Documentation for PytorchTritonModelStorageManager

Functionality

This class manages the storage of PyTorch models for deployment with Triton. It saves the model's state dictionary and generates a Python script that recreates the model structure during initialization, ensuring that dynamic control flow is maintained.

Purpose

  • Save the model parameters separately from the definition.
  • Generate a reconstruction script for model loading in Triton.
  • Support both standard and sequential PyTorch models.

Motivation

By decoupling the model weights from its architecture, this approach offers flexibility in handling models with dynamic control flows and varying structures. It simplifies updates and allows easier integration with Triton's LibTorch backend.

Inheritance

This class inherits from TritonModelStorageManager, extending its functionality specifically for PyTorch models.

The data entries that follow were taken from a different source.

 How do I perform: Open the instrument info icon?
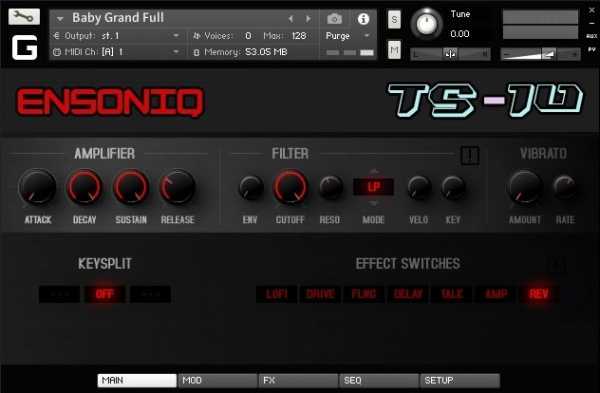pyautogui.click(x=363, y=18)
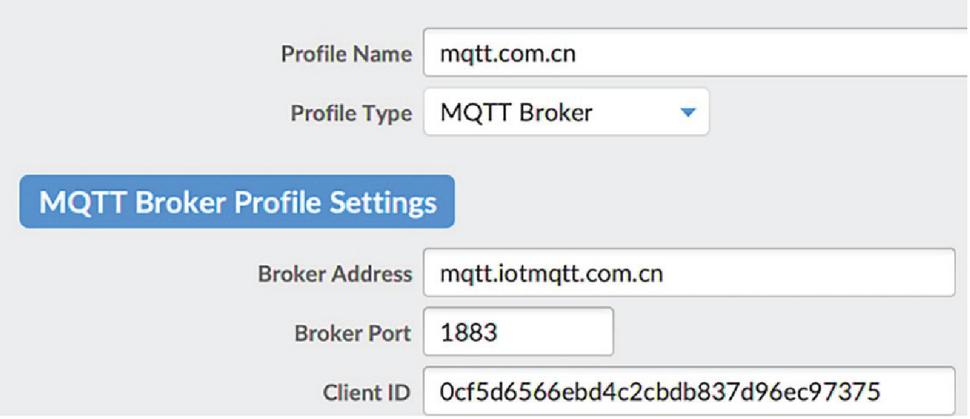970x419 pixels.
Task: Click the Profile Name label
Action: click(346, 54)
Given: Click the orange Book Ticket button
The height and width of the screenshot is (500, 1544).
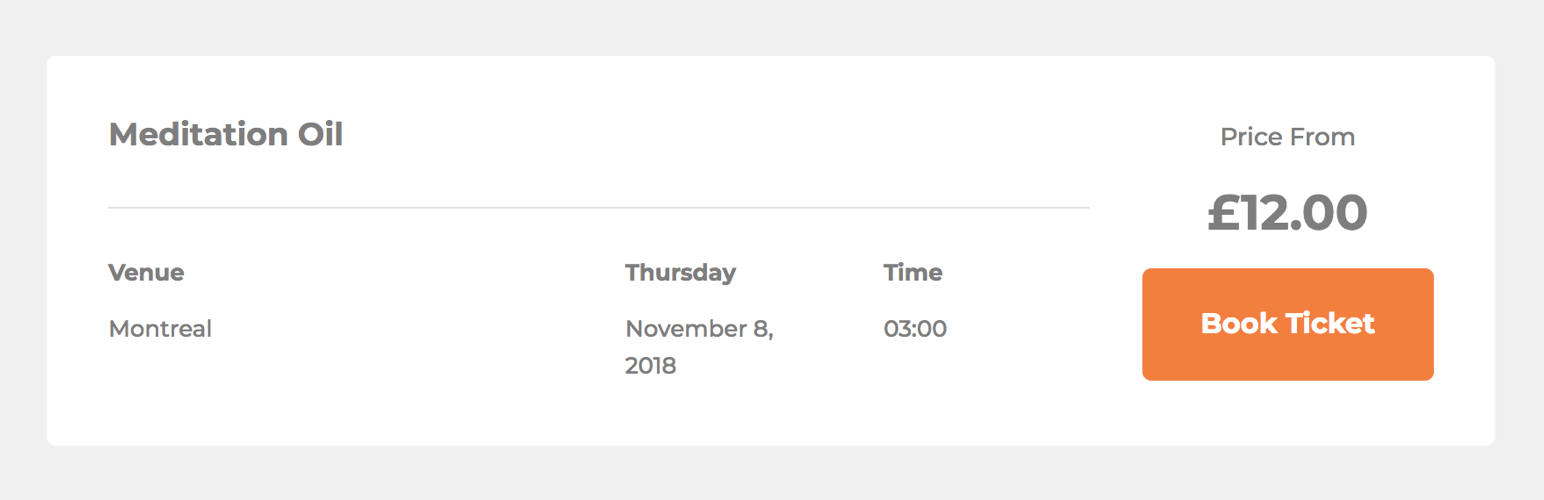Looking at the screenshot, I should point(1288,324).
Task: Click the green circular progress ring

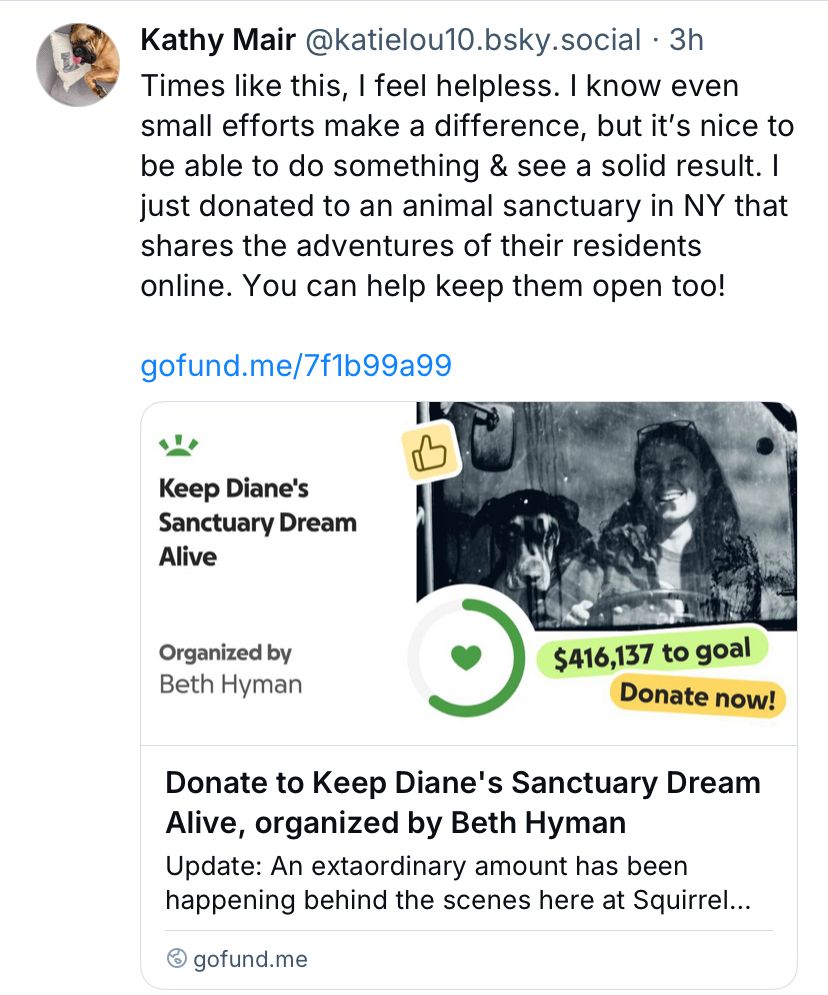Action: pyautogui.click(x=466, y=657)
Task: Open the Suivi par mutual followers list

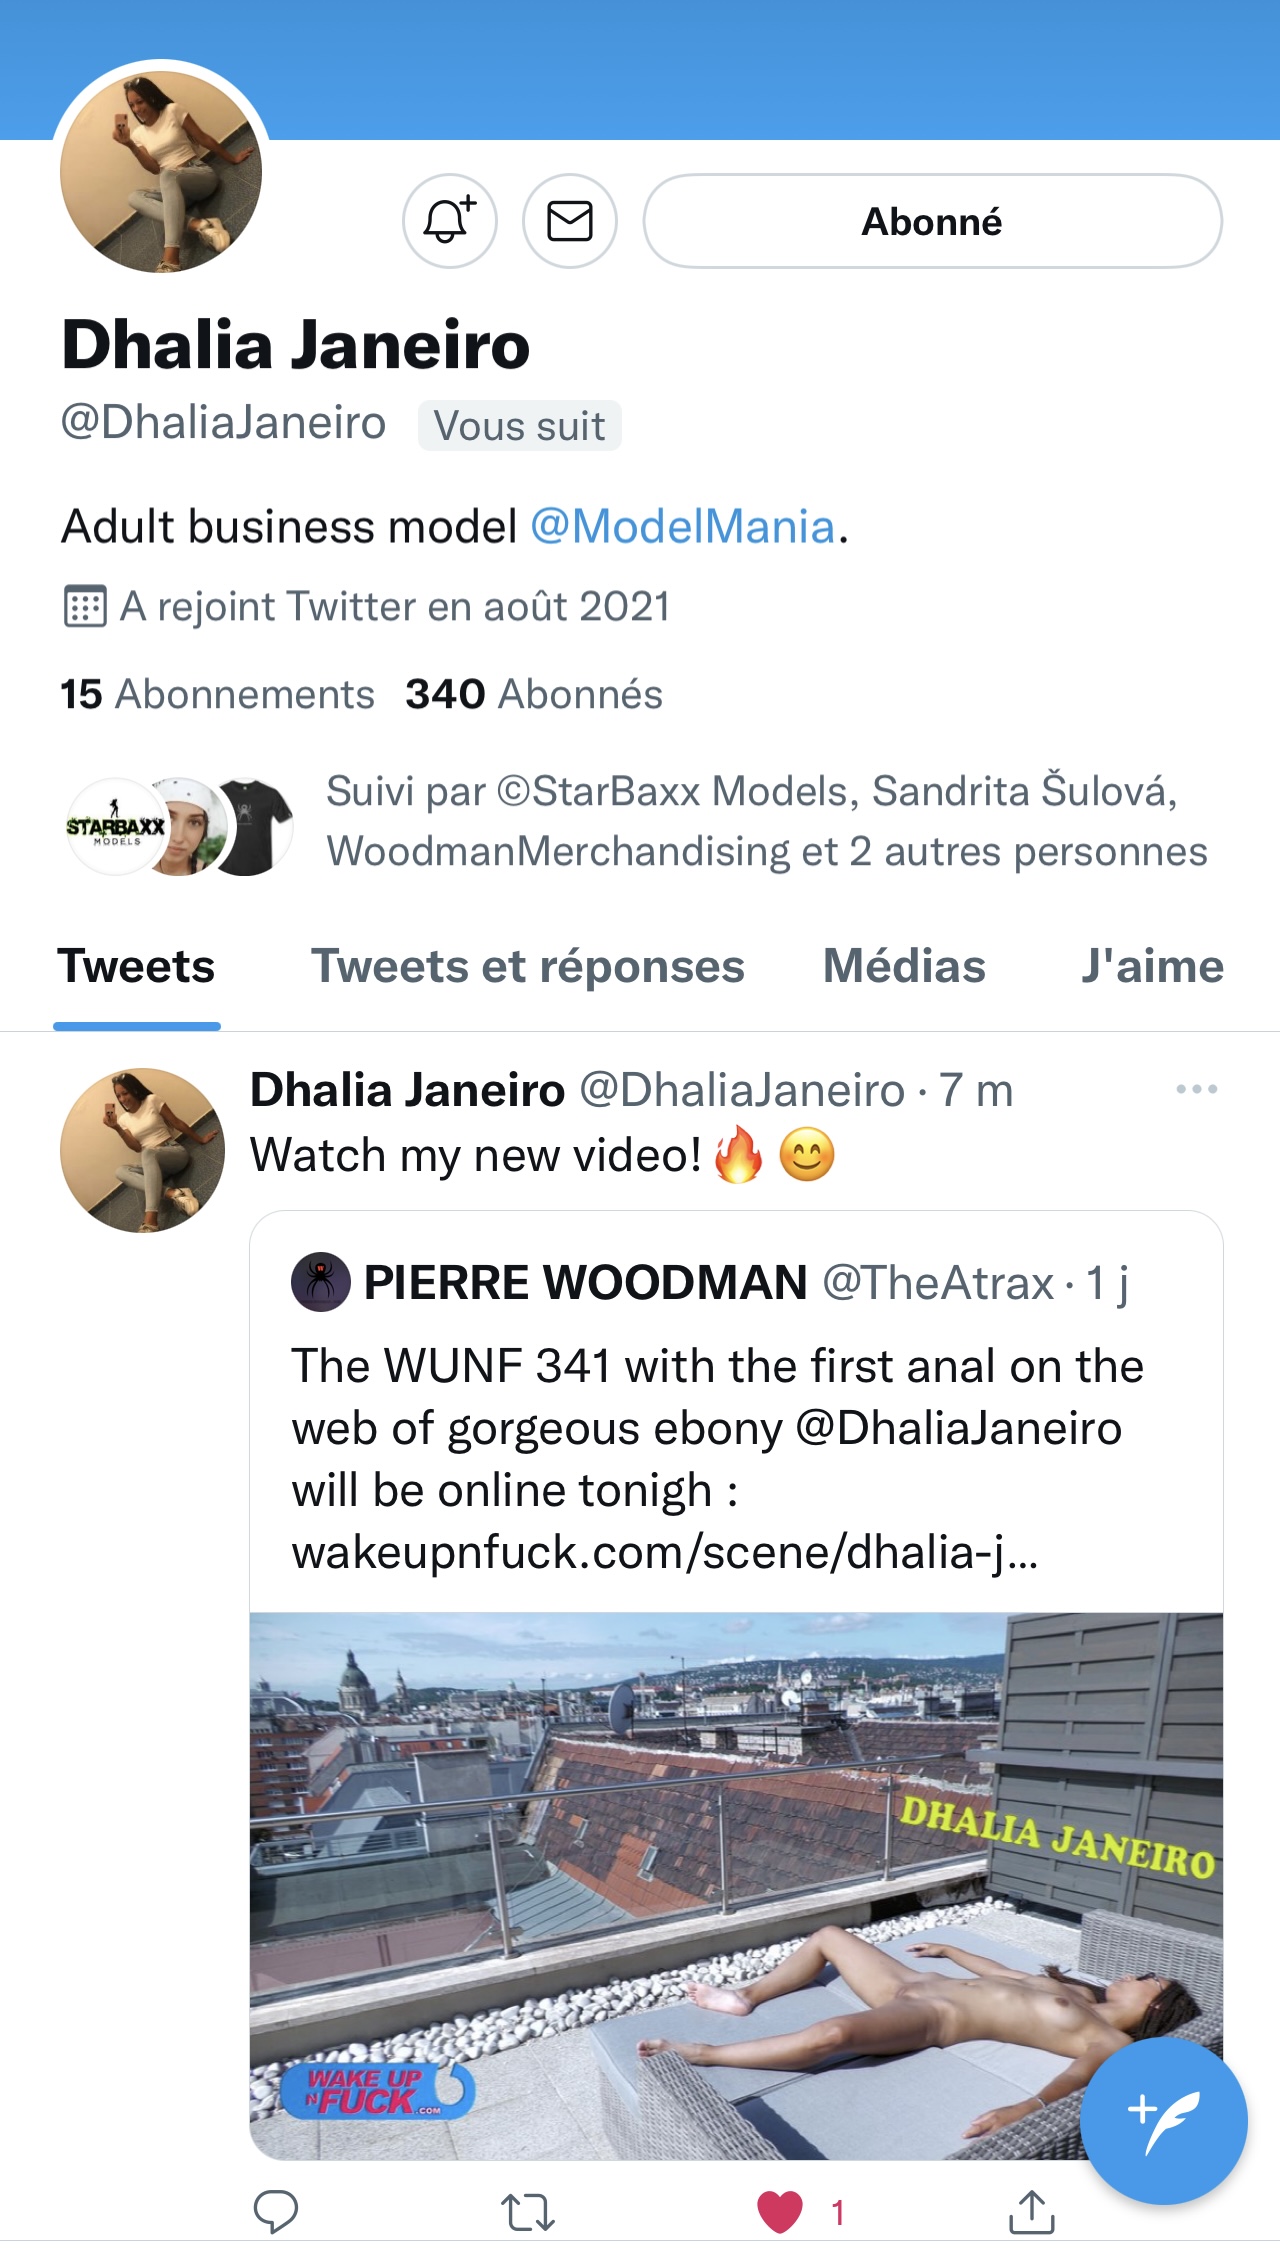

Method: PytorchTritonModelStorageManager._get_model_artifacts

Functionality

This method retrieves the list of artifact filenames that are expected to be located in the model directory for a PyTorch model. It ensures that both the model's state dictionary and the Python initialization script are present.

Parameters

None.

Returns

  • List[str]: A list with two filenames:
  • "model.pt": The file containing the model's state dictionary.
  • "model.py": The Python script to initialize the model.

Usage

  • Purpose: To identify the required files for deploying the model with Triton Inference Server.

Example

artifacts = pytorch_manager._get_model_artifacts()
print(artifacts)
# Output: ['model.pt', 'model.py']

Method: PytorchTritonModelStorageManager._generate_triton_config_model_info

Functionality

Generates configuration lines for Triton model info. It creates a list of strings that configures the model name, platform, maximum batch size, and Python runtime script.

Parameters

None.

Usage

Use this method to obtain the base Triton configuration for a PyTorch model storage manager. The configuration includes the model name, backend, max_batch_size, and the runtime script path.

Example

manager = PytorchTritonModelStorageManager(storage_info, do_dynamic_batching)
config_lines = manager._generate_triton_config_model_info()

Method: PytorchTritonModelStorageManager._save_model

Functionality

This method saves a PyTorch model by serializing its state dict and creating a Python script to reinitialize the model for Triton. It generates different scripts for regular and Sequential models.

Parameters

  • model: A PyTorch model (nn.Module) whose parameters are saved.
  • example_inputs: A dict mapping input names to example tensors for illustrating the model's expected input structure.

Usage

  • Purpose: Stores the model weights and produces an initialization script for Triton inference serving.

Example

For a given model and example inputs, save the model with:

manager._save_model(my_model, {"input": tensor_data})